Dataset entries
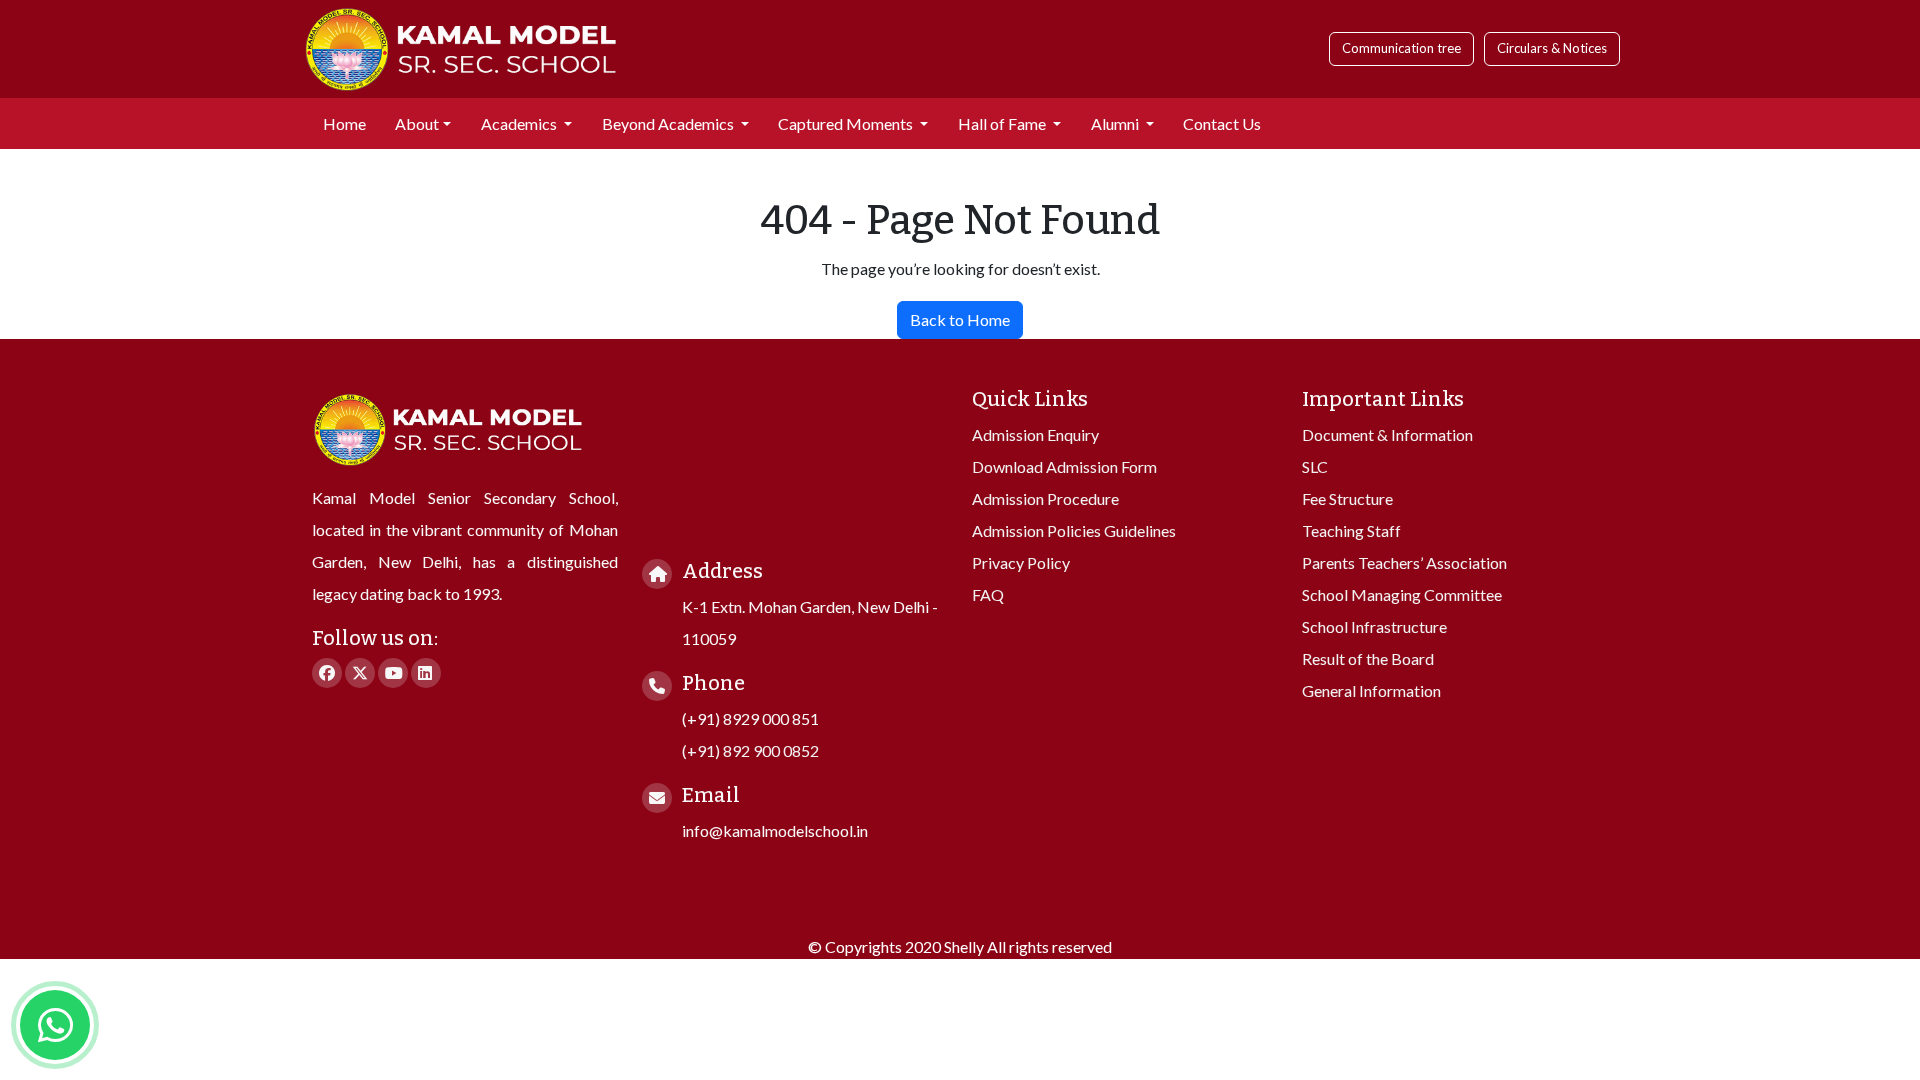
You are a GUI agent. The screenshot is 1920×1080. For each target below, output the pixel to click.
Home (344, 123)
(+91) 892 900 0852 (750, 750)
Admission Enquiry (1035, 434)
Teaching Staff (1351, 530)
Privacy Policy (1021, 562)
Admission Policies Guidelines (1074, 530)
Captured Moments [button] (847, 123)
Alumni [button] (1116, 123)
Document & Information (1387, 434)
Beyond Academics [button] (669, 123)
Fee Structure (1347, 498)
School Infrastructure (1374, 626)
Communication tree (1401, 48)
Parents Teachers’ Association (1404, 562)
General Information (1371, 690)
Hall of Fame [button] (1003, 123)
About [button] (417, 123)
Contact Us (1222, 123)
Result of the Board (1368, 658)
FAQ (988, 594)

==

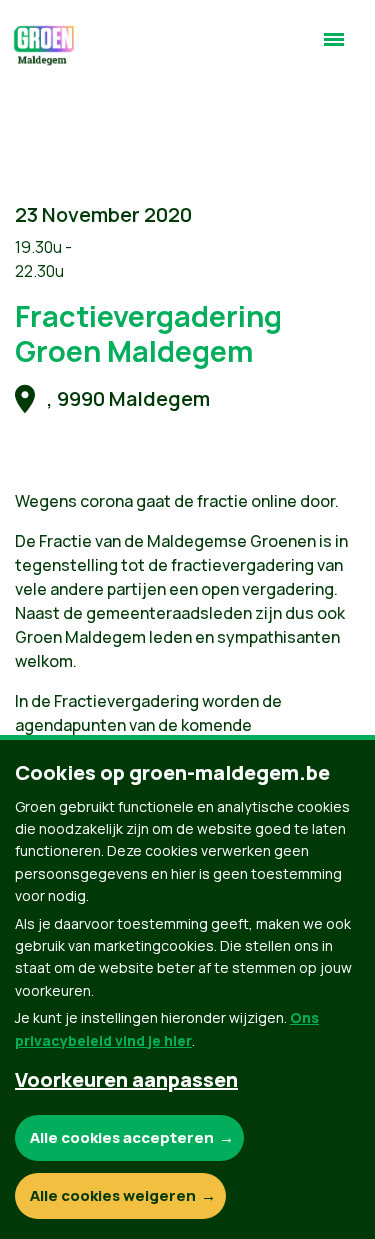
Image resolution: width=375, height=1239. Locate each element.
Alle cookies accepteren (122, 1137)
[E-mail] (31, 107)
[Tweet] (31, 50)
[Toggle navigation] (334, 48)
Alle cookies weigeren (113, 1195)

▸ YOUR INSTRUCTIONS
From the entries above, restate word for word the lines from the line containing "General Information (1371, 690)" to the line containing "FAQ (988, 594)", both ends included, and nothing more.

▸ ANSWER SECTION
General Information (1371, 690)
Hall of Fame [button] (1003, 123)
About [button] (417, 123)
Contact Us (1222, 123)
Result of the Board (1368, 658)
FAQ (988, 594)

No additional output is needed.